→ Trabajo por hacer
a – Transcribe del texto sobre los bolsillos el pasaje que empieza con "Nuestros bolsillos guardan" y sigue hasta "en los bolsillos.".
b – Escribe cómo sigue el texto sobre los bolsillos a partir de su última frase.

Nuestros bolsillos guardan sorpresas infinitas, ya lo sabemos. La moneda que evita el tambor de la lavadora y permanece en el bolsillo pequeño del pantalón vaquero. El billete refulgente y resistente en el bolso de una camisa. Qué se yo la de cosas que encontramos agazapadas en los bolsillos.
En mi caso, me he maravillado con un caso de resiliencia literaria como no había visto hasta ahora. El papel arrugado ha permanecido en el bolsillo izquierdo de uno de los abrigos que más uso durante meses. Yo sabía que estaba allí porque tengo tendencia a meter la mano en el bolsillo y juguetear con lo que hay dentro. Cuando llega el otoño, recojo algunas de las castañas que me parecen más bonitas del suelo y las meto en el bolsillo y luego pasan a mi estantería. Ahora mismo estoy viendo una hilera de nueve castañas que, pacientes y arrugadas, saben que tuvieron la oportunidad de ser tocadas y ahora permanecen solamente al abrigo de las miradas. Mi padre tenía siempre en el bolsillo un tornillo y una tuerca para ese juego de dedos y bolsillos.

→ Listado en bruto
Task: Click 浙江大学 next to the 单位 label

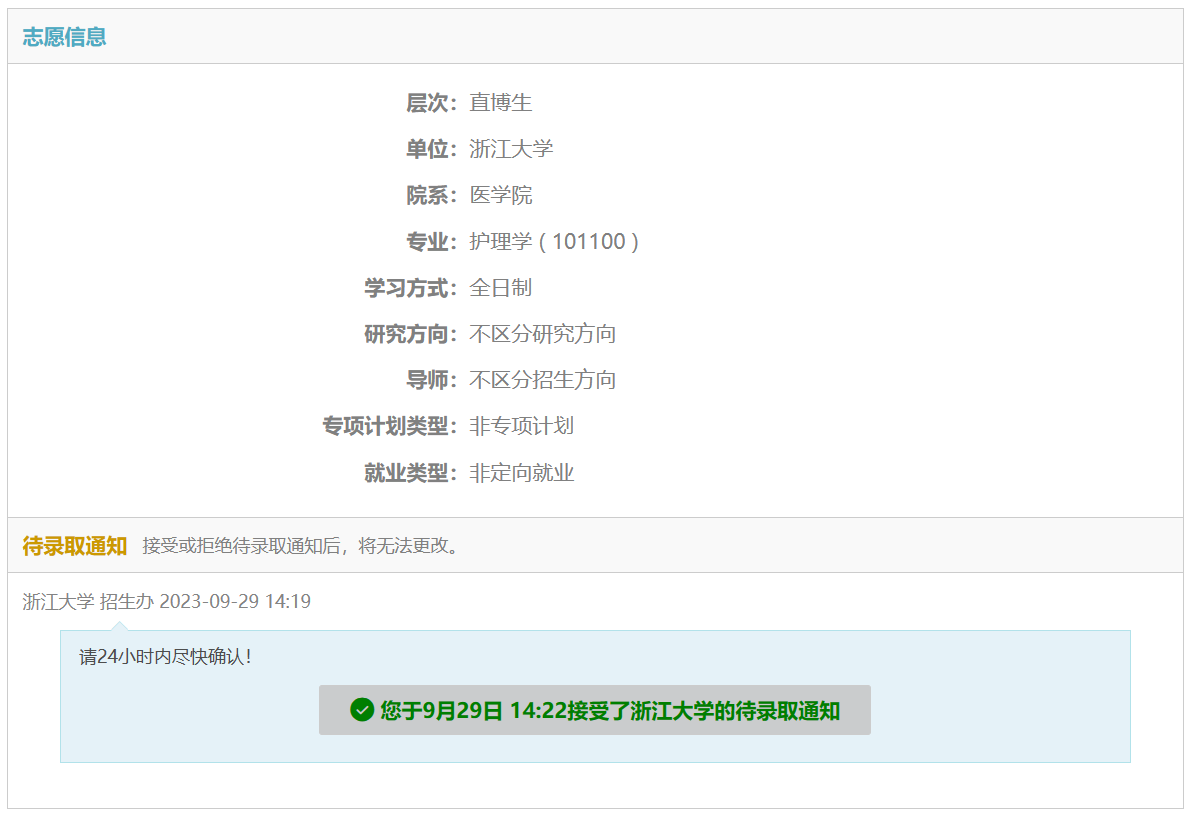Action: coord(511,149)
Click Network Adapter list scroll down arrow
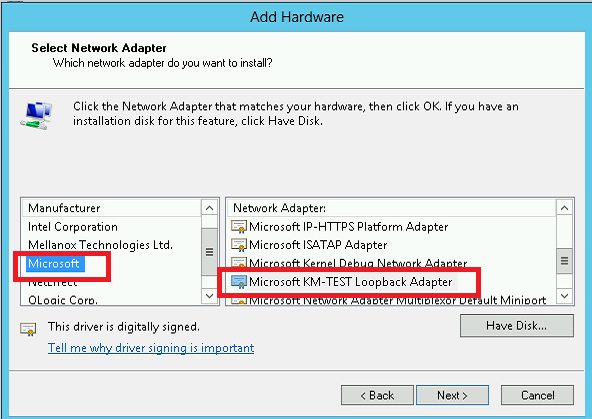Viewport: 592px width, 419px height. click(564, 296)
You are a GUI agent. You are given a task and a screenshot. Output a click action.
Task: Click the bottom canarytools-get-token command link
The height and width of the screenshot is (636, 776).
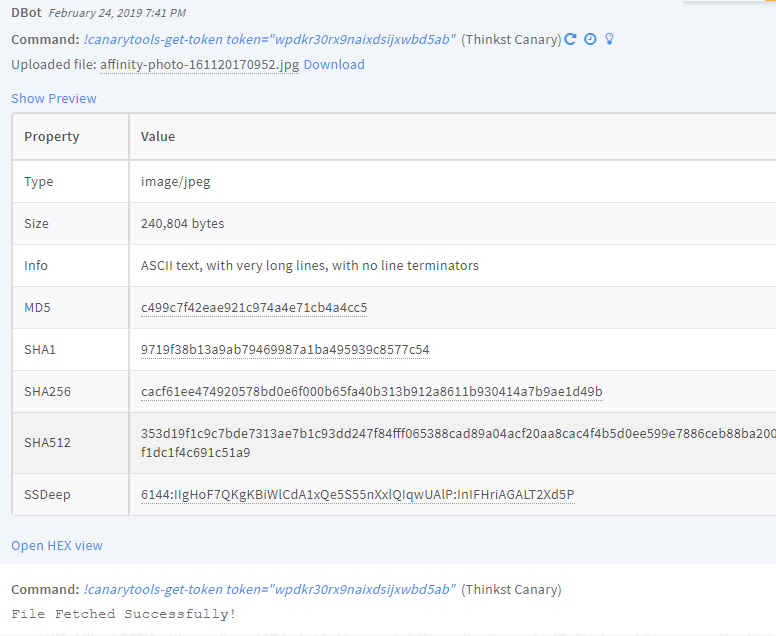270,589
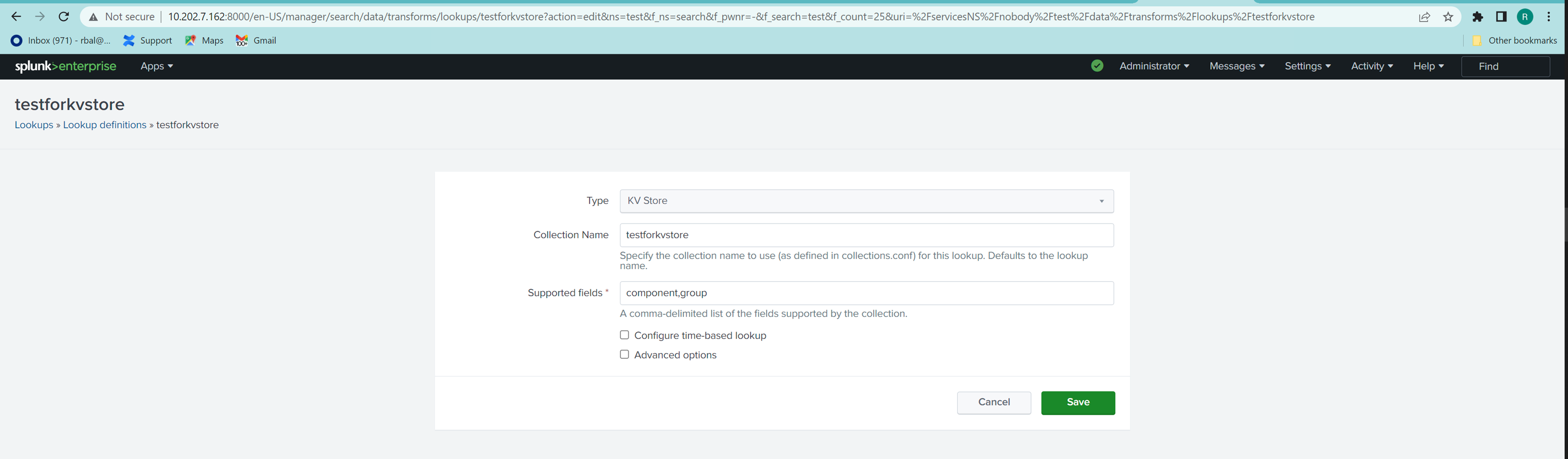Click the green health status checkmark icon
The height and width of the screenshot is (459, 1568).
click(x=1097, y=65)
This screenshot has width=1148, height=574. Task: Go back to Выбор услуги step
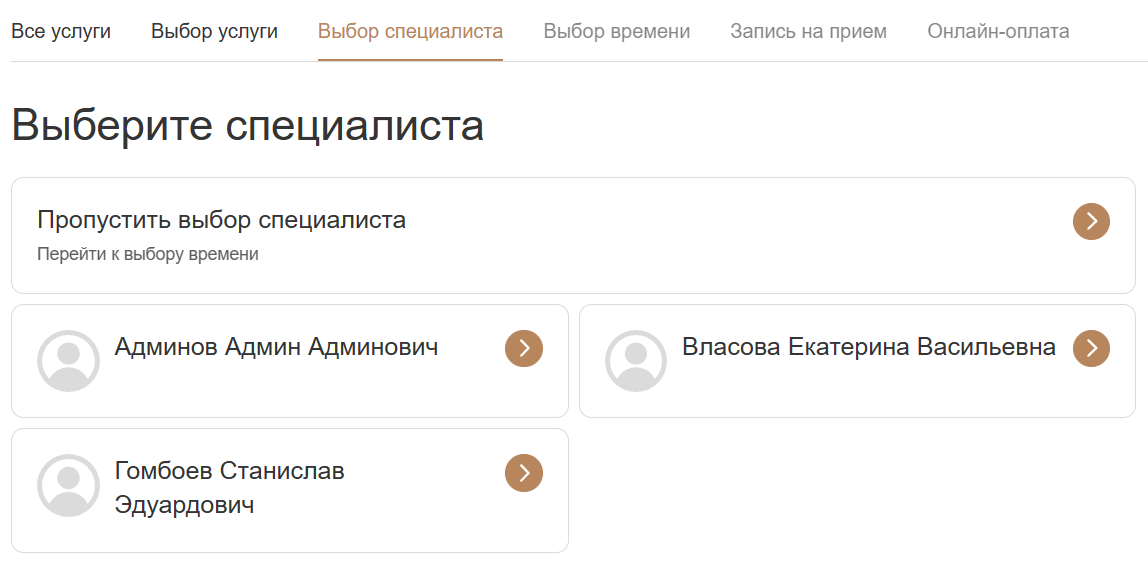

→ Respuestas a tareas
a –
Nuestros bolsillos guardan sorpresas infinitas, ya lo sabemos. La moneda que evita el tambor de la lavadora y permanece en el bolsillo pequeño del pantalón vaquero. El billete refulgente y resistente en el bolso de una camisa. Qué se yo la de cosas que encontramos agazapadas en los bolsillos.

b –
Decía que tocaba yo ese papel sin saber lo que era. Pensaba que era una de esas cartas de los bancos que no valen para nada, un panfletillo entregado en la calle, qué se yo. Hoy lo he sacado y he decidido desentrañar el misterio.
El tiempo ha hecho estragos en esta materia tan endeble y, al ir desdoblándolo, he tenido que poner un mimo especial para que no se despedazase. Iba desplegándolo y solo era una superficie blanca.
Me decidí a ir extendiéndolo y todavía no había más que esa belleza de un blanco con los matices de unos dobleces que se negarán a desaparecer para siempre.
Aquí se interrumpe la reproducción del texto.